Monday, Feb. 18, 1985

Secret Emperors and Shadowy Assassins

The Soviet KGB is one of the most ruthless organizations on earth. Its functions are comparable to most of those belonging to the CIA, the FBI, the Secret Service and parts of the departments of Justice and Defense. To control a population it can no longer inspire, the Kremlin relies upon security police and informers. To obtain military secrets and advanced technology it cannot develop efficiently at home, it employs espionage abroad. To subvert governments it cannot persuade through normal interaction, the U.S.S.R. has fielded a secret army--of mercenaries as well as Soviets--to advance its international goals.

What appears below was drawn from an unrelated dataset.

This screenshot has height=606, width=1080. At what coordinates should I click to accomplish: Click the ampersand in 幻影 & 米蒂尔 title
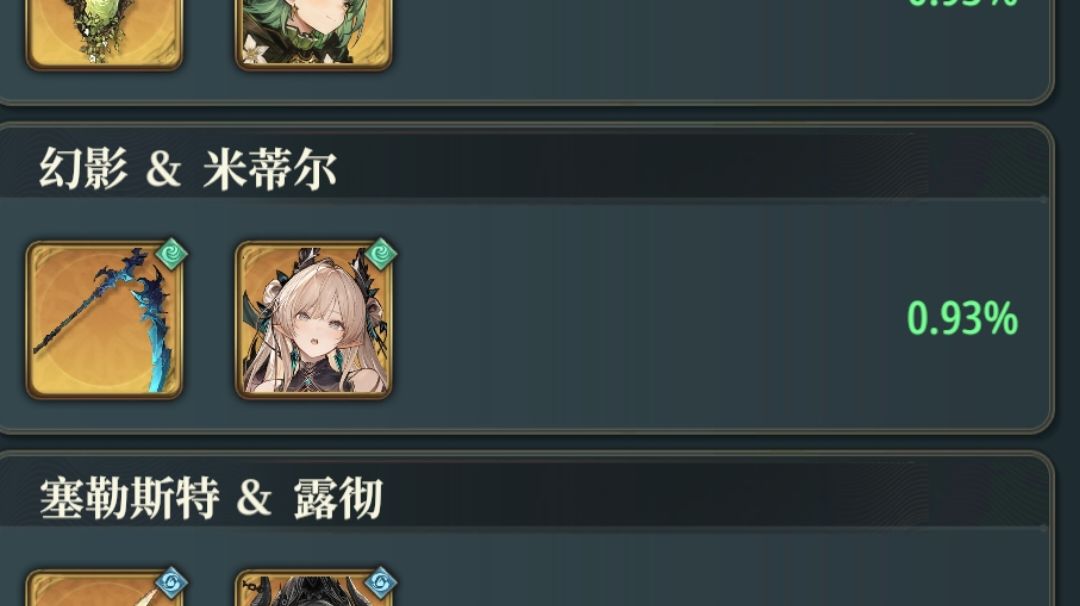[x=164, y=169]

The global scale of KGB operations is larger than the intelligence activities of all the West combined. Besides more than 100,000 professionals, the KGB has a specially trained elite army of roughly 500,000 equipped with the latest weapons, tanks and artillery. They guard frontiers, the Kremlin and other major government installations. They include highly developed sabotage units and special-purpose forces. The latter were used extensively to crush resistance to Soviet domination over Eastern Europe.

Secret emperors, the men of the KGB exercise preventive supervision of the population and its loyalty. The KGB could not halt the alienation that grew as Khrushchev's and Brezhnev's expansive promises of well-being went unfulfilled. But the "GehBeh," as the organization is nicknamed after its initials, can report what is happening to the leadership. The more disquieting evidence it produces, the more the KGB justifies its insistence on larger budgets and greater manpower. Since there really has been trouble--a food riot in Novocherkassk in 1962, for instance--the leadership has acquiesced to the KGB's demands.

Even the top men are constrained by the KGB. The Vertushka, the Kremlin telephone system, is installed, maintained and monitored by the secret police. Their agents serve as bodyguards, chauffeurs, cooks, valets and maids to Politburo members, guaranteeing not only security but surveillance.

Most sinister of the secret-police operatives are the shadowy assassins and terrorists whose specialty is mokrie dela (wet affairs), from the so-called Department V, the KGB's Executive Action Department. I had naively assumed that political murders, kidnapings, sabotage targeted against Western civilian sectors had been pretty much abandoned by the U.S.S.R. by the mid-1950s, after the Stalin-Beria era. I was wrong. I met some of those operatives when I first lived in New York as a junior diplomat.

One agent, expelled from the U.S. in 1969 after two tours at the mission, liked to brag suggestively about little matters he had "cleared up." One Sunday at lunch on the New Jersey Palisades in late 1965, he could not stop talking about New York's great blackout. "All those shining towers," he said, gesturing at the Manhattan skyline, "they look so strong, so tall, but they're just a house of cards. A few explosions in the right places and do svidaniya (goodbye). We're only beginning to realize how vulnerable this country really is." No one commented. Even KGB personnel feared him.

He and other KGB agents were often seen with "medical advisers" at the mission. Their jobs were to acquire as much information as possible about American medicine. Some were epidemiologists. The agent who was later expelled had spoken with relish about the possibility of demolishing New York's electric-power systems. Perhaps he was working out plans of an even more sinister nature with the poison and plague specialists.

A policy of violence, intimidation and death has been a historic Kremlin method of quieting opposition, from the assassination of Leon Trotsky to attempts on the lives of foreign figures like Dag Hammarskjold and Anwar Sadat. Soviet ties to guerrilla groups are so well known that the Kalashnikov submachine gun has become the symbol for international terrorism. The U.S.S.R. continues training terrorists within and beyond its borders to subvert stable nations and particularly to feed upon unrest in the Third World.

In the Third World, and at the U.N., the KGB cooperates with intelligence services of the Soviet-bloc countries. Closest to the Soviets are the Bulgarians, Cubans and East Germans. Bulgarian intelligence was the most obedient Soviet servant in terrorist operations and had widely penetrated Southern Europe and the Middle East. The Bulgarians worked on the Arabs and Turks. I saw an example of this when KGB recruitment of a Turkish diplomat in New York was accomplished with Bulgarian help.

I also heard from KGB officers in New York that they were outraged when Ludmila, the Oxford-educated daughter of Bulgarian Party Chief and President Todor Zhivkov, tried to reawaken Bulgarian cultural identity in the late 1970s. They considered her activity an "undue liberty." Ludmila became a political figure and a member of the Bulgarian Politburo. She died suddenly at the age of 38. I always wondered whether this was another "wet affair" carried out by the KGB's Bulgarian agents.

It is probably no exaggeration to count over half of the more than 700 Soviets in New York City as either full-time spies or co-opts under orders or influence of the KGB and GRU (the Defense Ministry's military intelligence arm). The KGB has cemented its place in the U.S.S.R. to a point where its power is unshakable. Although I escaped from it once, I never underestimate its reach or its savagery.